NAIROBI, June 3 – Commuters from Nairobi’s Eastland area were forced to trek to the city centre on Tuesday after matatus operators plying the route grounded their vehicles to protest what they termed as ‘unfair competition’.
Hundreds of Public Service Vehicles (PSVs) plying the route were parked at fuel stations and trading centres causing a major transport crisis.
The operators have been on a collision path with the government since the beginning of the year when they were ordered to relocate to a new terminus at Muthurwa, about two kilometres from the city centre.
Only a few transport companies were given access to the City, prompting outcry from other operators.

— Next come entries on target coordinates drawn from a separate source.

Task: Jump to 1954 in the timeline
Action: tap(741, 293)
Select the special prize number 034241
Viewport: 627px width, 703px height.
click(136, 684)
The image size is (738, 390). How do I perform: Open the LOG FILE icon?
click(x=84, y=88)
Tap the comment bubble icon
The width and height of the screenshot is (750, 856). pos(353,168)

Vehicles operated by bus companies Kenya Bus, Double M and City Hoppa are among those that enjoy exclusive rights on the route.
On Tuesday, they resorted to grounding their vehicles to protest the move among other grievances, which they said affected their business adversely.

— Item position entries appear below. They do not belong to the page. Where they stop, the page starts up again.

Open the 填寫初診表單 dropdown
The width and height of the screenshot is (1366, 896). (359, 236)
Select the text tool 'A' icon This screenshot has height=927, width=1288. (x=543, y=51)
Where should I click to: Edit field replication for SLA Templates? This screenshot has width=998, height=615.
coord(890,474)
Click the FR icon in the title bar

“This is unfair competition; the government should provide a level playing ground for all of us. That is why we have decided to ground our vehicles,” a Matatu operator in Buru Buru said.
No major incidents of violence were reported by mid-morning but police said they were on high alert to avert any possible confrontation.
There were reports of a few matatus stoned in Shauri Moyo and Maringo estates at about 7 am but no casualties were reported.
Police said those stoned were the ones which defied the strike and went on to ferry passengers to town.
“We are on high alert in case they (matatu operators) turn chaotic,” said Julius Ndegwa the Nairobi deputy Provincial Police chief.
Truck loads of anti-riot officers were seen parked at strategic positions in various parts of Eastland where police anticipated trouble.
Maina Muiruri, a matatu driver on route 58 said the government’s order to relocate them to the Muthurwa terminus had made business difficult.
“We are not making any profits because of the congestion at the terminus. We spend a lot of time queuing to wait for passengers at the terminus,” Muiruri said.
Jogoo Road that serves the Eastlands part of the city is considered one of the busiest routes in Nairobi.
The route serves Buru Buru, Umoja, Kayole, Komarock and Embakasi, which are among the densely populated city estates.
Matatu Owners Association (MOA) Chairman Simon Kimutai blamed the crisis on the government, which he accused of shunning dialogue that would solve the problem with finality.
He said the crisis may worsen if grievances raised by the operators are not addressed in time.
“The crisis may become even worse because the challenges the operators are facing need urgent intervention,” he told Capital News on telephone.
Other objections raised by the operators include a poor work environment as a result of dust at the terminus and insecurity.
They say many commuters avoid going to the terminus for fear of being attacked or robbed by muggers especially at night and in the early morning hours.